Sudan war: Govt plans food relief for trapped Ugandans

People flee their neighbourhoods amid fighting between the army and paramilitaries in Khartoum, Sudan on April 19, 2023. PHOTO/AFP

What you need to know:

  • Officials say they are trying to find companies to deliver the relief items to the Ugandans.

Government is looking for ways it can distribute food relief to Ugandans trapped by the ongoing fighting in Sudan’s capital, Khartoum.  

Uganda’s envoy in Khartoum, Dr Rashid Yahya Ssemuddu, told this publication on Thursday that with people unable to move out of their hiding places in search of food, the embassy is intervening.

“We are trying to identify delivery companies which can deliver food to homes because any movement in town comes at a very high risk. The supermarkets are still closed but we believe when we succeed with delivery companies, we shall share their contacts with all our citizens through social media,” he said.  

The relief will include foodstuffs, water and other essential necessities, he said.  
On Wednesday, Monitor reported appeals for help from some of the 300 Ugandan nationals caught up in the fighting who said they were running out of food and water. 

Mr Ratib Baiga, the chairperson of the Ugandan Workers in Sudan, who lives in Khata-Bahare in Northern Khartoum said: “It is very challenging, we don’t have clean water to drink and cook.”
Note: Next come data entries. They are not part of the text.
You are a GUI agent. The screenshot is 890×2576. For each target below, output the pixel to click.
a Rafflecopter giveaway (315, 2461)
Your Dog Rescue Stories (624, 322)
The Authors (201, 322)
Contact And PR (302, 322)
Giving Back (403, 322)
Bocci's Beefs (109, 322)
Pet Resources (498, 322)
Mr Yusufu Mukholi, the chairperson of Ugandan students in Sudan also said the food stores in the International University of Khartoum where they are trapped are running dry. 
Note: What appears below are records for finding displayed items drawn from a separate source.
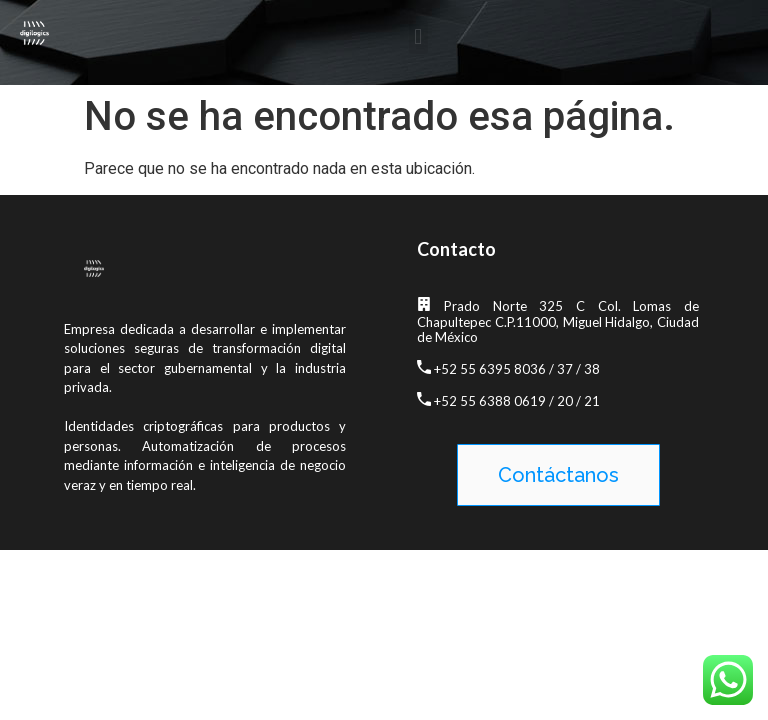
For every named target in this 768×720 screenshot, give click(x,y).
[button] (418, 37)
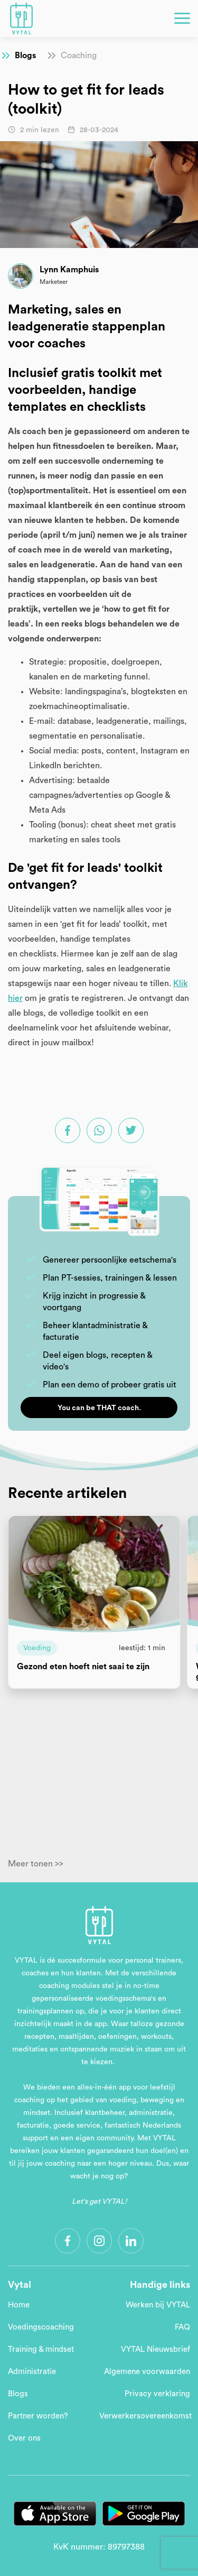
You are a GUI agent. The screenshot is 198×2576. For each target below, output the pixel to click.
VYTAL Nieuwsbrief (155, 2349)
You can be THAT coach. (99, 1408)
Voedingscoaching (41, 2327)
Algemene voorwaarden (147, 2372)
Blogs (25, 55)
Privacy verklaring (157, 2394)
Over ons (24, 2438)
The university is located a few kilometres away from Uganda’s embassy, making it just a 20-minute drive away. But the constant fighting has made movement extremely risky. 
Majority of trapped Ugandans, according to Mr Baiga, live in the three areas of Khartoum, Bahri and Omdurman which are between seven and 10 kilometres away from the embassy. 

Dr Ssemuddu said they are looking “for any company that can deliver foodstuffs to different locations during this period”.  

This aid he, however, said, will exclude the 19 Muslim pilgrims who were on their way to Saudi Arabia. 

“Tarco Air is taking care of them and we are monitoring them closely. I have not received any complaint till now since they checked into the new hotel (Omdurman on Al-Fatihab Street in South Siraj Station, Khartoum),” he said.

Since last Saturday, troops loyal to army chief Abdel Fattah al-Burhan have been locked in deadly battles with the paramilitary Rapid Support Forces (RSF) commanded by his deputy, Mohamed Hamdan Daglo. Both sides have ignored appeals from regional bodies and the wider international community for an immediate ceasefire. 

Up to 12 national parliaments under their umbrella body, Forum of Parliaments of the Member-States of the International Conference on the Great Lakes Region (FP-ICGLR) condemned the escalating violence, which is seriously threatening to destabilise the whole of Sudan. 

“We note with concern that the violence has continued to spread to different parts of Sudan, claiming lives of innocent civilians and exacerbating an already dire humanitarian situation in the country,” Mr Onyango Kakoba, secretary general of FP-ICGLR, said in a press statement.  
Mr Kakoba said the forum remains concerned that if the conflict persists and becomes a full-fledged civil war, it could disrupt progress made towards restoring civilian rule in Sudan. 

He added: “We, therefore, call upon the conflicting parties to cease fire and return to the negotiating table to resolve their differences peacefully in the interest of the Sudanese people.” 

US Secretary of State Antony Blinken this week said: “The Generals must ensure protection of civilians and non-combatants, as well as people from third countries. There is need for an immediate ceasefire and a return to talks.” 

Mr James Cleverly, the UK foreign secretary, also called for an immediate cessation of violence, and a return to the talks which were geared towards re-establishing a civilian government.

“We will continue working both with our close friends in the USA, Africa, and the wider Arab world to bring about that move towards a peace and a civilian democracy,” Mr Cleverly said.